In a recent paper in PNAS by Naviaux et al. (1) on metabolomics in chronic fatigue syndrome (CFS), the authors claim to have discovered an objective, diagnostically useful “chemical signature” of the condition, and that this signature corresponds to a “hypometabolic response to environmental stress similar to dauer.” Although we salute the authors’ methodological efforts and interesting findings, we have serious concerns regarding their interpretation.
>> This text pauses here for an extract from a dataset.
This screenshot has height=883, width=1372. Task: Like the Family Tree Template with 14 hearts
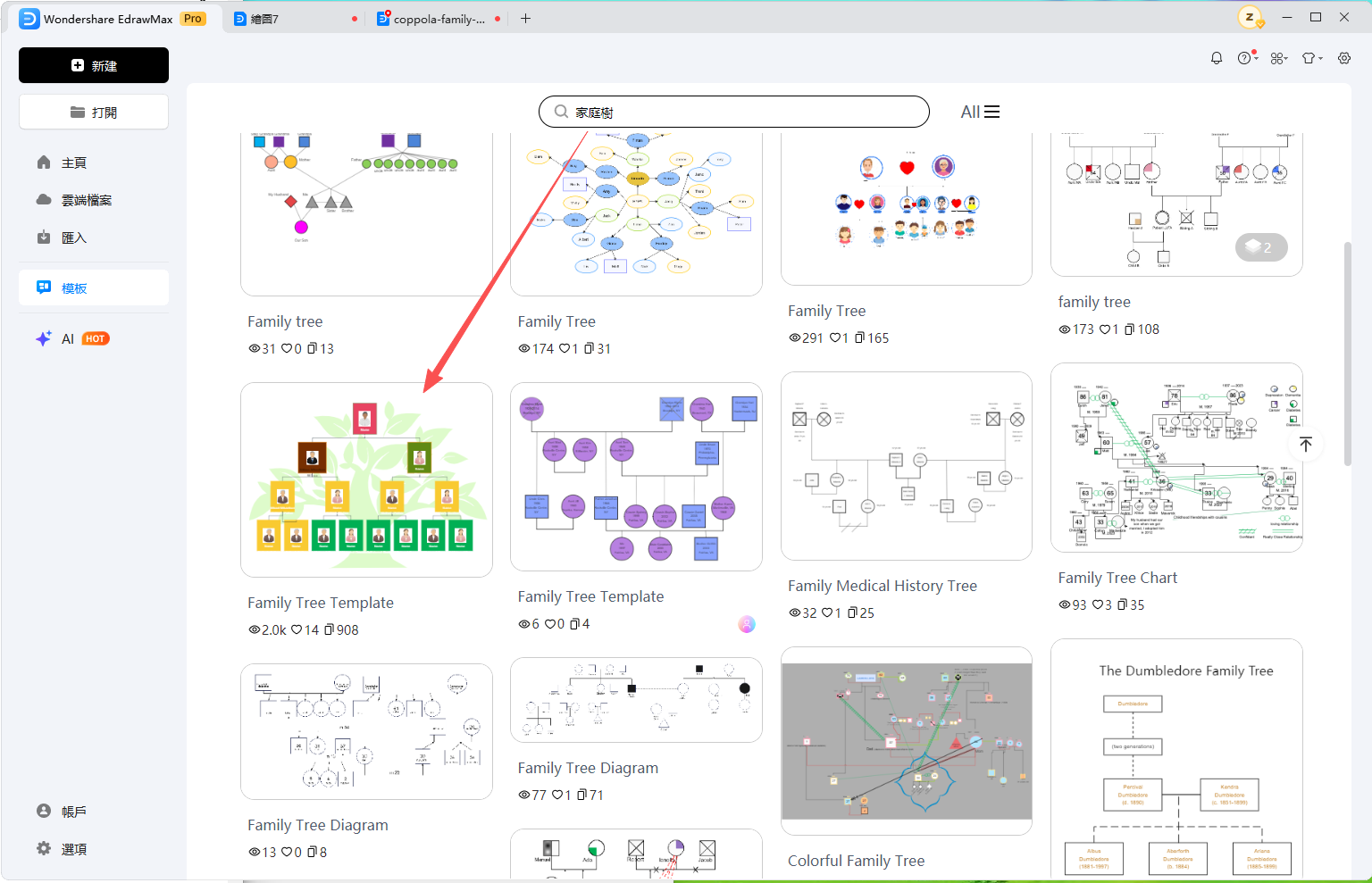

First, by stating that CFS has a chemical “signature,” the authors suggest that they have discovered something very specific. However, findings of metabolic differences between patients with CFS and healthy controls do not automatically yield a test that can single out a specific disease. The authors have not investigated the diagnostic specificity in relation to other conditions with a phenotype similar to CFS, such as fibromyalgia (2). They have also not explored metabolomics in otherwise healthy subjects who have been in a state of prolonged, profound inactivity and stress, or in other chronic conditions characterized by reduced bodily activity, such as cardiac failure. For all we know, a similar metabolic response might be present in all these conditions. Moreover, the clinical definitions of CFS are based on pragmatic agreements among researchers, and lack proper validation (3). Thus, the scientific reasoning comes close to a tautology. First, one defines a clinical syndrome and assumes that it represents a specific disease; then, one finds a correlate to one’s own construct and uses this correlate as “proof” of its specificity. The authors’ own statement that “comparison with related medical disorders like depression and posttraumatic stress disorder will be needed to validate the universality and specificity of these findings” (1) also makes it clear that their discovery of a signature of CFS/myalgic encephalomyelitis is invalidated.
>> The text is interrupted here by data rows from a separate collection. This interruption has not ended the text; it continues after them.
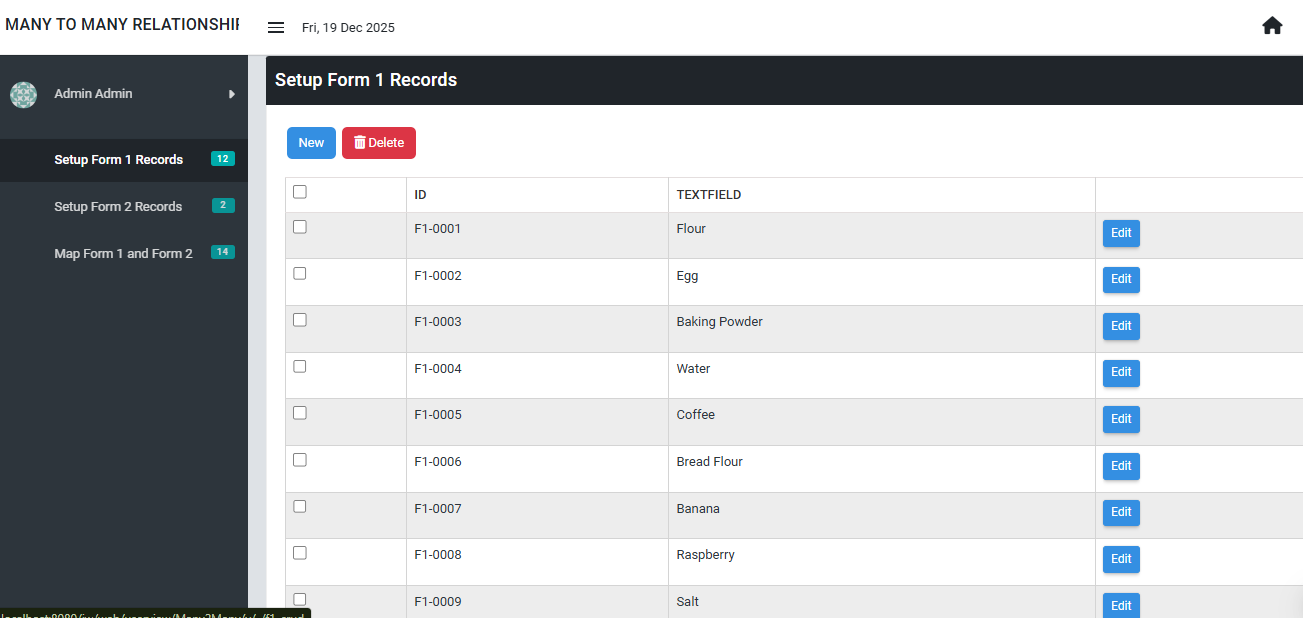Screen dimensions: 1303x618
Task: Edit the F1-0007 Banana row
Action: click(1121, 513)
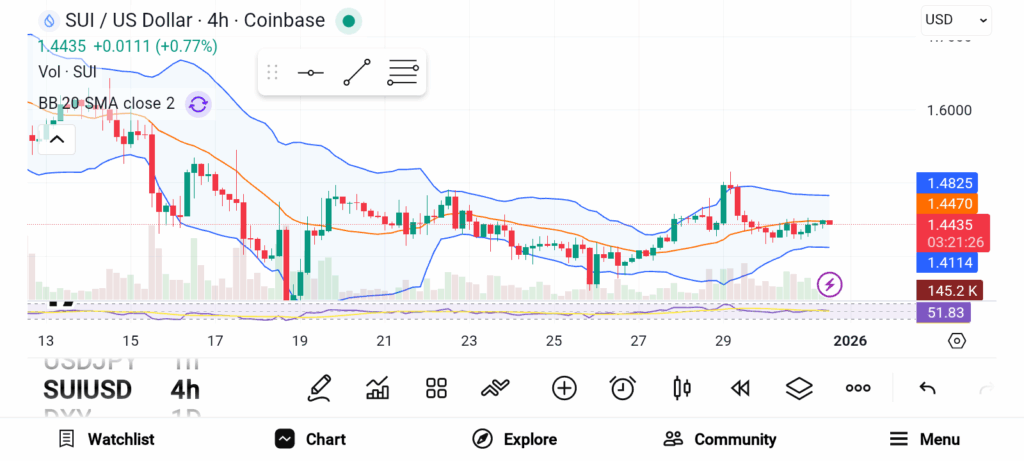Undo the last action
This screenshot has height=461, width=1024.
tap(927, 388)
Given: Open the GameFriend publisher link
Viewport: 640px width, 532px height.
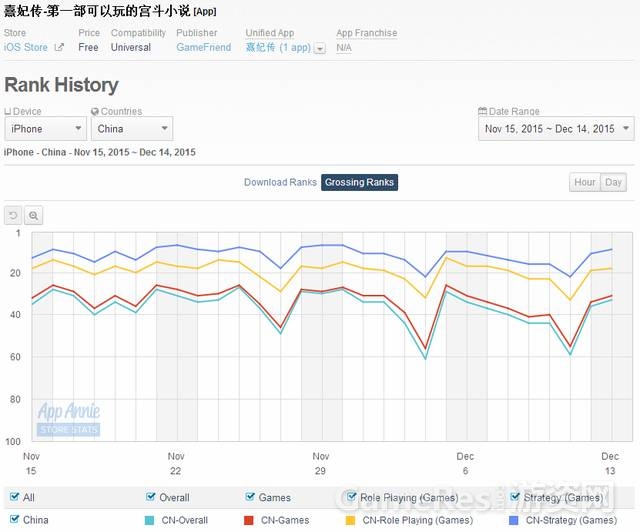Looking at the screenshot, I should 204,47.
Second, when discussing the possibilities of novel therapeutics, the authors seem to assume that their findings of metabolic alterations in CFS suggest a causal explanation of patients’ clinical symptoms. Evidently, the cross-sectional nature of their design does not allow causal claims to be made. More generally, results obtained at the metabolic level do not automatically mean that a disease should be understood at that level or that “personal” or “psychosocial” causes can be ruled out. A metabolic correlate to a clinical syndrome does not explain why these abnormalities are there.

Third, their discussion of a dauer response to environmental stress involves two references that mostly concern the nematode Caenorhabditis elegans (4, 5). Although this reference may not be irrelevant, the authors missed the opportunity to contextualize their findings in relation to clinical CFS research and stress theories (6⇓–8). In humans, stress responses necessarily involve orchestrated neuroendocrine signaling, which, in turn, is influenced by mental states, such as conscious and unconscious interpretation of the surroundings (8). Thus, the findings of a possible dauer response in CFS might add to the growing body of evidence suggesting that complex relationships between different levels of biological organization, from the behavior of the whole organism trying to adapt to a (social) environment, via organs and cells to genetic variants, are core characteristics of this syndrome (6).

New technologies and diagnostic strategies that enable increased understanding of the fatigued person are much needed. However, to avoid undue hype, false hopes, and body/mind pitfalls, results should be interpreted with caution.